Utilization Management

Since 1989 AmeriBen Utilization Management, Inc. has focused on the needs of self-funded health plans and provided effective, proven and cost-efficient healthcare management services, including pre-certification and pre-determination of benefits, case management, and disease management. To better serve our clients, we have developed partnerships with reinsurers, providers, networks, and pharmacy benefit managers.

Pre-Certification/Utilization Review
Pre-certification and concurrent review use nationally recognized medical guidelines to determine the appropriateness of the medical treatment plan, the treatment setting and the length of stay. Sophisticated computer systems and software programs provide utilization history and allow steerage into network facilities.

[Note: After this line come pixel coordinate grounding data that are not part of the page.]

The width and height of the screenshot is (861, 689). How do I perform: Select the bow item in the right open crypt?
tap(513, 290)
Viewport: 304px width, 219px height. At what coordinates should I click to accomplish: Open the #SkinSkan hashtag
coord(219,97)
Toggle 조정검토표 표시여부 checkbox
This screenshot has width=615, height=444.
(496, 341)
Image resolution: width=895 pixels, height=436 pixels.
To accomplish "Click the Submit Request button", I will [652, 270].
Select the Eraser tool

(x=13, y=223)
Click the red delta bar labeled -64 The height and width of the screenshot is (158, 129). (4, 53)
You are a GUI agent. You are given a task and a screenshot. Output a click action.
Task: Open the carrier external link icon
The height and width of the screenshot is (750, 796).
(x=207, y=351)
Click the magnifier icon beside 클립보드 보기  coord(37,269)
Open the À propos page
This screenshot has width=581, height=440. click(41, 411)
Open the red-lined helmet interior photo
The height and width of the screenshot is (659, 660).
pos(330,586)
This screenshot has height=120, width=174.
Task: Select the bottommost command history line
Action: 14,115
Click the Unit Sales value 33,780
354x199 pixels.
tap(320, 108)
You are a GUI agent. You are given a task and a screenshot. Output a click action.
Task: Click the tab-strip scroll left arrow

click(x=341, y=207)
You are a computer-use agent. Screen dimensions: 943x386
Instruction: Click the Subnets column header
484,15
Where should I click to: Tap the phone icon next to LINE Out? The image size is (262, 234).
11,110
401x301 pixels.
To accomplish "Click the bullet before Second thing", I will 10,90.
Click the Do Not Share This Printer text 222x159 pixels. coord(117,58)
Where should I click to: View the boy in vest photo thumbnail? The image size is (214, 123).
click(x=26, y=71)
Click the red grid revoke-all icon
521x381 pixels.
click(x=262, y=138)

In keeping with our appeals policy, participants are notified within 24 hours of an adverse decision and are informed that they or their authorized representative may request a review of our original determination. The request can be verbal or written but must be received within 180 days of the date on the denial notice. The participant or authorized representative may review pertinent documents/guidelines used in making our determinations.

Large Case Management
Working with our certified specialists - registered nurse case managers - can alleviate confusion as well as resolve concerns regarding medical care and coverage. Our case managers maintain direct contact with the patient, the employer, hospital, and ancillary providers.

Interaction with Stop Loss
Our nurses and certified case managers use a flexible information management system that supports collection and management of patient information, and retrieval and tracking of medical case and claims information. The integration of this data gives our specialists client-specific information, including enrollment and eligibility, medical benefits and exclusions, pre-certification requirements, network affiliations, and any special instructions they need to render determinations in a time sensitive manner.

It facilitates accuracy and consistency in quality of care coordination, collaboration, communication and reporting. Within 24 hours of confirming a patient’s diagnosis matches a diagnosis on the stop loss carrier’s trigger diagnosis list, a large case notification is sent to the client’s stop loss carrier.

Disease Management
Chronic medical conditions account for the majority of healthcare dollars and lost workdays. Our disease management programs prepare members to actively participate in the management of their disease.